目的探讨LncRNA MAGI2-AS3对帕金森病细胞模型损伤的影响及其对miR-1277-5p的调控作用。方法用1-甲基-4-苯基自由基离子(MPP+)诱导的SK-N-SH细胞建立帕金森病细胞模型,实验分组:MPP++si-NC组、MPP++si-MAGI2-AS3组、MPP++miR-NC组、MPP++miR-1277-5p组、MPP++si-MAGI2-AS3+anti-miR-NC组、MPP++si-MAGI2-AS3+anti-miR-1277-5p组;qRT-PCR检测MAGI2-AS3与miR-1277-5p的表达量;根据试剂盒检测LDH、MDA、GSH的含量;CCK-8、流式细胞术分别检测细胞增殖及凋亡;双荧光素酶报告基因实验检测MAGI2-AS3与miR-1277-5p的靶向关系。结果MPP+诱导的SK-N-SH细胞中MAGI2-AS3表达量升高(P<0.05),miR-1277-5p表达量降低(P<0.05),LDH、MDA水平和凋亡率升高(P<0.05),细胞存活率和GSH水平降低(P<0.05);转染si-MAGI2-AS3或转染miR-1277-5p mimics可抑制MPP+诱导的SK-N-SH细胞凋亡及氧化应激,并可促进细胞增殖;MAGI2-AS3可靶向调控miR-1277-5p;共转染si-MAGI2-AS3与anti-miR-1277-5p能够逆转干扰MAGI2-AS3表达对MPP+诱导的SK-N-SH细胞氧化应激、增殖及凋亡作用。
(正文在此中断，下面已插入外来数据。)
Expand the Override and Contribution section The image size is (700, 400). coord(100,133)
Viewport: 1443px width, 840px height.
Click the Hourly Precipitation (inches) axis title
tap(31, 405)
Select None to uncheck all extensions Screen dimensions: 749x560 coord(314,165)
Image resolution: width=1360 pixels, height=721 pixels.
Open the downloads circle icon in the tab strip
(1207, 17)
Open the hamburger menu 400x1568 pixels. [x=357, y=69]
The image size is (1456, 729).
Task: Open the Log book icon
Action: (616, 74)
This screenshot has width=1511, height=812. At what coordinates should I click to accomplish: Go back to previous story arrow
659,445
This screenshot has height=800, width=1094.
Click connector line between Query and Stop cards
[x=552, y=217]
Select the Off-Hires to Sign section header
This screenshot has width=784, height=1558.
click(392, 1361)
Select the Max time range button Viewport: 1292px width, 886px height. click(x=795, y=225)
结论干扰MAGI2-AS3表达可通过上调miR-1277-5p而抑制SK-N-SH细胞氧化应激反应、凋亡及促进细胞增殖进而减轻帕金森病细胞模型损伤。

Objective To explore the effect of LncRNA MAGI2-AS3 on the damage of Parkinson’s disease cell model and its regulatory effect on miR-1277-5p.Methods 1-methyl-4-phenyl radical ion(MPP+)was used to induce SK-N-SH cells to establish a Parkinson’s disease cell model.Experimental groups were divided as follows:MPP++si-NC group,MPP++si-MAGI2-AS3 group,MPP++miR-NC group,MPP++miR-1277-5p group,MPP++si-MAGI2-AS3+anti-miR-NC group and MPP++si-MAGI2-AS3+anti-miR-1277-5p group,respectively.qRT-PCR assay was used to detect the expression of MAGI2-AS3 and miR-1277-5p.The contents of LDH,MDA and GSH were tested according to the kit instruction.CCK-8 and flow cytometry were used to detect cell proliferation and apoptosis.The dual luciferase reporter gene assay was used to detect the targeting relationship between MAGI2-AS3 and miR-1277-5p.Results The expression of MAGI2-AS3 in SK-N-SH cells induced by MPP+was increased(P<0.05),accompanied with decreased expression of miR-1277-5p(P<0.05).Meanwhile,the level of LDH,MDA and the rate of apoptosis were increased significantly(P<0.05);Conversely,cell survival rate and the level of GSH were decreased obviously(P<0.05).Transfection of si-MAGI2-AS3 or miR-1277-5p mimics could inhibit MPP+-induced SK-N-SH cell apoptosis and oxidative stress,and can promote cell proliferation.MAGI2-AS3 could target miR-1277-5p.Co-transfection of si-MAGI2-AS3 and anti-miR-1277-5p could reverse the effect of interference with the expression of MAGI2-AS3 on the oxidative stress,proliferation and apoptosis of SK-N-SH cells induced by MPP+.Conclusion Interfering with the expression of MAGI2-AS3 could inhibit the oxidative stress response,apoptosis and promote cell proliferation of SK-N-SH cells by up-regulating miR-1277-5p,thereby reducing the damage of Parkinson’s disease cell models.